If 75% of the New Testament was written by people who practiced Christian mysticism in some form, how does it not follow that things like seeking direct revelation from God through prayer or other spiritual disciplines is not clearly found and inaugurated in Scripture by the very authors themselves?
Furthermore, maybe sensing that this appeal to Sola Scriptura is one of the flimsiest and most ridiculous prescriptions of doctrine, Challies says that the Reformation doctrine of Sola Fidenecessitates that Evangelicals not learn spiritual disciplines that are mystical in nature because “There are few mystics who hold to a robust doctrine of justification by grace through faith alone.” In other words, those people are just too Roman Catholic, Eastern Orthodox and non-Evangelical that the very thought of learning from them should make us squirm and shake in our boots. Seriously, run, hide, and bury your head in Evangelical books devoid of any allusion, illustration or quotation from a non-Evangelical author is the antidote to mysticism that Challies gives. If you take this logic to its natural end, you would then have to trace this back to those mystical authors of Scripture themselves, and, in cutting out 75% of the New Testament books, do a hatchet job to the Protestant canon that even Martin Luther, in his vigor over Sola Fide, would have never dreamed of!
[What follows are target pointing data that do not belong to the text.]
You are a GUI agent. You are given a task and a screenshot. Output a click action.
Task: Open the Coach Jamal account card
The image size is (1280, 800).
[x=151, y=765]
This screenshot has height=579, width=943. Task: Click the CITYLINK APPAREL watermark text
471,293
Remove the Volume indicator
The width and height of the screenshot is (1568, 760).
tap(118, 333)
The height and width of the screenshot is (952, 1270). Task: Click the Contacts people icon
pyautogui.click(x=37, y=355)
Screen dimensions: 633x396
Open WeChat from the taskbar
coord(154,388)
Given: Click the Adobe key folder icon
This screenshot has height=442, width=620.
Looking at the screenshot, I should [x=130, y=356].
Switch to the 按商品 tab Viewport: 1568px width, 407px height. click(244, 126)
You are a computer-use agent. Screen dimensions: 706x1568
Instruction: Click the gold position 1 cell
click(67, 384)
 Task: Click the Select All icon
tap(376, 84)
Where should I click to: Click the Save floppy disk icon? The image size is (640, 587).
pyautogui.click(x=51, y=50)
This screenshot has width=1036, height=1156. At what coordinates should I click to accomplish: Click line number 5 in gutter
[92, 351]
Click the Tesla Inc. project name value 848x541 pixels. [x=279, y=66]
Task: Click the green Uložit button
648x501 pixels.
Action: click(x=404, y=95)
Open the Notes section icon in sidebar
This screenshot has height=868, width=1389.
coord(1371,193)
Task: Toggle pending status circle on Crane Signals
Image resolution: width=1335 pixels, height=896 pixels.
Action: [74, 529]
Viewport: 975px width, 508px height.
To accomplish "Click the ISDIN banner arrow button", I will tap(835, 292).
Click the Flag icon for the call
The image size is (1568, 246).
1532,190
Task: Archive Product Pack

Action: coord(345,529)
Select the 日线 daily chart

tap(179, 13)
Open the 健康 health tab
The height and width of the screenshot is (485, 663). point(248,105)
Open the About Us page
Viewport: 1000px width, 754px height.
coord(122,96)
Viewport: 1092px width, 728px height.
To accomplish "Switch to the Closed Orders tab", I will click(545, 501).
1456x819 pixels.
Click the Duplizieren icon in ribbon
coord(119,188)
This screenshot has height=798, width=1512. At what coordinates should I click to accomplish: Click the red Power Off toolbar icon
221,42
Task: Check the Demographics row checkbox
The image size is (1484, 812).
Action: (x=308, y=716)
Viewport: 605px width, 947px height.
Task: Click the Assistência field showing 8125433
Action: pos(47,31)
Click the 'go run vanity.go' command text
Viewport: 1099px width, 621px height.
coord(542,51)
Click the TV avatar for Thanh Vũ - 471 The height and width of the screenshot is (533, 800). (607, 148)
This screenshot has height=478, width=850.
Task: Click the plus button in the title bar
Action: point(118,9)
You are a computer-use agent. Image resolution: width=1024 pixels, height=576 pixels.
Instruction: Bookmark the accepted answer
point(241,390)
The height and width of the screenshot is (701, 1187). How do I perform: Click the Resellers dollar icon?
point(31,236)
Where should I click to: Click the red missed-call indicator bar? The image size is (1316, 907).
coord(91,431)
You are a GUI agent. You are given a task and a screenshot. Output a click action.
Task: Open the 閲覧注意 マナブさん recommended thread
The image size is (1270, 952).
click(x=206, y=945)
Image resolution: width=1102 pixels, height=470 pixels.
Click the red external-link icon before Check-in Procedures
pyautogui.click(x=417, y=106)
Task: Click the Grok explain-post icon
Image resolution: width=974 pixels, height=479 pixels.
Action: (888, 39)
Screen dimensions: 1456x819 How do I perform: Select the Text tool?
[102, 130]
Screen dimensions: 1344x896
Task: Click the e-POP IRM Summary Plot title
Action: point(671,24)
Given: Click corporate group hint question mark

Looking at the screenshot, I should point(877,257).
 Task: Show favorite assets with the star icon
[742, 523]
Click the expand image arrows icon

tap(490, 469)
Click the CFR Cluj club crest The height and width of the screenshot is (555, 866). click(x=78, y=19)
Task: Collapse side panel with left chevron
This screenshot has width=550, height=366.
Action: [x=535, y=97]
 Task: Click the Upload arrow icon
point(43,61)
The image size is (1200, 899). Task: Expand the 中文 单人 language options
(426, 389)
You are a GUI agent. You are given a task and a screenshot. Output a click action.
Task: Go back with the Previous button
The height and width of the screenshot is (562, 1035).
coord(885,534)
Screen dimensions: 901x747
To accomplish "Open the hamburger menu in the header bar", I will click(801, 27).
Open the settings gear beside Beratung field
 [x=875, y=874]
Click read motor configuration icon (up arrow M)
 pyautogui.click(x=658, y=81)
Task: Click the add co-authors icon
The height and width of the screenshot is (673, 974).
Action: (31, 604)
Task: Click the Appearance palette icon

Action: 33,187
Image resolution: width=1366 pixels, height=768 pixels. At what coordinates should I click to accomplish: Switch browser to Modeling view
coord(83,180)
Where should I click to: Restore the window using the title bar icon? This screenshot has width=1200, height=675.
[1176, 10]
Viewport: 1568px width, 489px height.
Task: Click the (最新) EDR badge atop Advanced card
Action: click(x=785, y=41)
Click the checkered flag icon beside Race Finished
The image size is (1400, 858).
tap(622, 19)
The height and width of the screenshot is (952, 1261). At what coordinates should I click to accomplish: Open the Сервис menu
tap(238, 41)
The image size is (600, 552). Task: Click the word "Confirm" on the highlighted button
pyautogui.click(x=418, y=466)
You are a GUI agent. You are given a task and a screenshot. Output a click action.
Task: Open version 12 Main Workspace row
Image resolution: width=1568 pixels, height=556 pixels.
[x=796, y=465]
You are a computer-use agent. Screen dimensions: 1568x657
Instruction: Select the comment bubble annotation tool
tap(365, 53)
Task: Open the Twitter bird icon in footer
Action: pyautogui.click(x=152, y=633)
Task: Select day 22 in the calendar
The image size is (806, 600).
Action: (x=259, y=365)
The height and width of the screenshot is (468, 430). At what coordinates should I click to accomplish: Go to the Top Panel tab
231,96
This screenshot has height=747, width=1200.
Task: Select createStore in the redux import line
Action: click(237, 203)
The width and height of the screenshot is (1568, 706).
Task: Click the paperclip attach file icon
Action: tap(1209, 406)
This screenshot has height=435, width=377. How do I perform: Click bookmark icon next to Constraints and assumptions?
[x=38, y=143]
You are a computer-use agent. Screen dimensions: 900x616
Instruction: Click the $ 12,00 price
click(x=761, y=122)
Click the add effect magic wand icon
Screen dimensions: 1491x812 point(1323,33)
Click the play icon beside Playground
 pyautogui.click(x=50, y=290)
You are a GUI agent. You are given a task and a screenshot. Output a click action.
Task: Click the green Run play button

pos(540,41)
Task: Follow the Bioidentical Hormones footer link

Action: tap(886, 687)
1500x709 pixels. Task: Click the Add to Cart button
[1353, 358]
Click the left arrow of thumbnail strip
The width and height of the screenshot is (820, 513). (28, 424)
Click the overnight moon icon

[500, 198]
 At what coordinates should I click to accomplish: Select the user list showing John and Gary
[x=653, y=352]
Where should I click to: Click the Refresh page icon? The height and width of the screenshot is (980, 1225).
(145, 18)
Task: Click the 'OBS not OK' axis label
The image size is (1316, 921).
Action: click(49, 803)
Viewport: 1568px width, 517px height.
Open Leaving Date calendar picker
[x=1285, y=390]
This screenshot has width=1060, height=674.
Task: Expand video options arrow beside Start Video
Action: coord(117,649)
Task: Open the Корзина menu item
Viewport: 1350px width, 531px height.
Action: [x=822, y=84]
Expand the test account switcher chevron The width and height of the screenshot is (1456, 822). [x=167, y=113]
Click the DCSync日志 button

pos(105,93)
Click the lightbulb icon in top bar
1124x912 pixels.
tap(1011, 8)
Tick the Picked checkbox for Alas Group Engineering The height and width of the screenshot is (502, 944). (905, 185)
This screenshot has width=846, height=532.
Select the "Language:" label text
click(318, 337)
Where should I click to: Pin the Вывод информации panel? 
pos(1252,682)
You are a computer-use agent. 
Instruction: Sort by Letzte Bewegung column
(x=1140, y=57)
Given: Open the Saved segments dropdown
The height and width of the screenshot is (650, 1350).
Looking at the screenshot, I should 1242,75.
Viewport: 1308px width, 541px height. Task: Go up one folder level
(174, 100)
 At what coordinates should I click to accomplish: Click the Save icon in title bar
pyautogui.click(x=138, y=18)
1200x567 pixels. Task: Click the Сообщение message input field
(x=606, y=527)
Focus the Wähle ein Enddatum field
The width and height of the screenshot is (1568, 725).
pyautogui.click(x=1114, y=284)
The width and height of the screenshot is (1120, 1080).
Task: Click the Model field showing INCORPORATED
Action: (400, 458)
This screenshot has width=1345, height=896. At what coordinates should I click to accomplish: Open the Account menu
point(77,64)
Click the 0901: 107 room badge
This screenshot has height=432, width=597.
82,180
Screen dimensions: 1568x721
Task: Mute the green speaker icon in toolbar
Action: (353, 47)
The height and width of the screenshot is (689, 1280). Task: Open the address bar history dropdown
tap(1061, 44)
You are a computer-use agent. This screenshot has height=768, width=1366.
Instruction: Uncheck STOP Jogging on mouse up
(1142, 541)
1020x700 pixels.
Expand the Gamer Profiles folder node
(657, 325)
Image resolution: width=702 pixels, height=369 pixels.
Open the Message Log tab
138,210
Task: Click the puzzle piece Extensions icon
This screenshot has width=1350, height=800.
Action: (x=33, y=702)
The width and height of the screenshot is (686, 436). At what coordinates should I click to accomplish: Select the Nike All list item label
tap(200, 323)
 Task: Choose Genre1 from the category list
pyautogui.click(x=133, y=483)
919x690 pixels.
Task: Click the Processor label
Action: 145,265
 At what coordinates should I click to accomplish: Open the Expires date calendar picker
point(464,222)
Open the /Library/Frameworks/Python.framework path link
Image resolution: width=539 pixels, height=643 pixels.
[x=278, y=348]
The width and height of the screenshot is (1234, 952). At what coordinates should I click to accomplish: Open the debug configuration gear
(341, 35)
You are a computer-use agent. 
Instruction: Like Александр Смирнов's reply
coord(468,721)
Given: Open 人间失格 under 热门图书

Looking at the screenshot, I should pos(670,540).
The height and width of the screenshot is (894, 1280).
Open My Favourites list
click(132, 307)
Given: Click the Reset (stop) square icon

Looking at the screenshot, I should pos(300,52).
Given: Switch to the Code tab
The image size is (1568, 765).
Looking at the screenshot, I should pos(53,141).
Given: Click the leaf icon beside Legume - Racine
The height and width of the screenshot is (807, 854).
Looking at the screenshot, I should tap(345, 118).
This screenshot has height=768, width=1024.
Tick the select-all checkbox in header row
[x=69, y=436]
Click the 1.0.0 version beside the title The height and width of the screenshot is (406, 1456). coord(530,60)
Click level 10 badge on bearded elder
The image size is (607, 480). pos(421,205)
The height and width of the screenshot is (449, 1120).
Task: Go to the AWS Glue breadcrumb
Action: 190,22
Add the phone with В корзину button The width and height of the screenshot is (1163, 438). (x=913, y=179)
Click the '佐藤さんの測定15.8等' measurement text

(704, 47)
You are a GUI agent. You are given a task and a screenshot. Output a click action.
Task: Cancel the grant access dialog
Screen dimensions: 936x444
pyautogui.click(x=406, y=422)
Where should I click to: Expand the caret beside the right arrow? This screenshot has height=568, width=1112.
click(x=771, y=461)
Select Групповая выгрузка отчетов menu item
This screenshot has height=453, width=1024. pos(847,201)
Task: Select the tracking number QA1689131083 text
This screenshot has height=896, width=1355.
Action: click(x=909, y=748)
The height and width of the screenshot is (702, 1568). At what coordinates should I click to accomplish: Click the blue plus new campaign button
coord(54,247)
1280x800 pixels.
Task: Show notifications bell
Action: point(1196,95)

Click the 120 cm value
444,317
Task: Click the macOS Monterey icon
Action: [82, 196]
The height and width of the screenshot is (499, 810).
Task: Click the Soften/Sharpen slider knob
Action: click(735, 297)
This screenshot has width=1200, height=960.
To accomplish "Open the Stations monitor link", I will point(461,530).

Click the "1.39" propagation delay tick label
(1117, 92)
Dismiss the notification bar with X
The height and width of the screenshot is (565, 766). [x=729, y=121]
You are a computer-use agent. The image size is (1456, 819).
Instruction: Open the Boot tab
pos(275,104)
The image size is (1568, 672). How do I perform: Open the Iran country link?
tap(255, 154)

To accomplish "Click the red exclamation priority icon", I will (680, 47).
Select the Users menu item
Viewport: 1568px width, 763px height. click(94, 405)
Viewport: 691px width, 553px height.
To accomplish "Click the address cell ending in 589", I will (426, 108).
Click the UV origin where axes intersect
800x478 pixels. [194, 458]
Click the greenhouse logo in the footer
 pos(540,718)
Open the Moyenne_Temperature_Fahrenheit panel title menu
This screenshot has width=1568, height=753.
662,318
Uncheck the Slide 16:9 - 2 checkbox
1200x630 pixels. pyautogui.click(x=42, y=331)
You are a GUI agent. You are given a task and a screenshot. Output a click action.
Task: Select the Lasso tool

Simply put, in the words of Ed Cyzewski:
“I frankly don’t care that this blogger thinks I’m a meditating heretic who will one day teach his sleeping son the disciplines of silence before God, Lectio Divina, and waiting on the Holy Spirit. I just hope that others won’t let his condemnation keep them from experiencing God….It is possible to study the scriptures diligently in search of life and to still miss out on the one who gives life.”
What I do care about though is the close-minded view of influential pastors like Challies who will disregard the very authors of our Scriptures if necessary in order to hold on to their narrow theological positions. That is not a good way to lead, to say the least. If the Word of God really is enough for Challies, he wouldn’t have to supersede the words written plainly by John, Peter and Paul with his distorted views of what being an Evangelical means.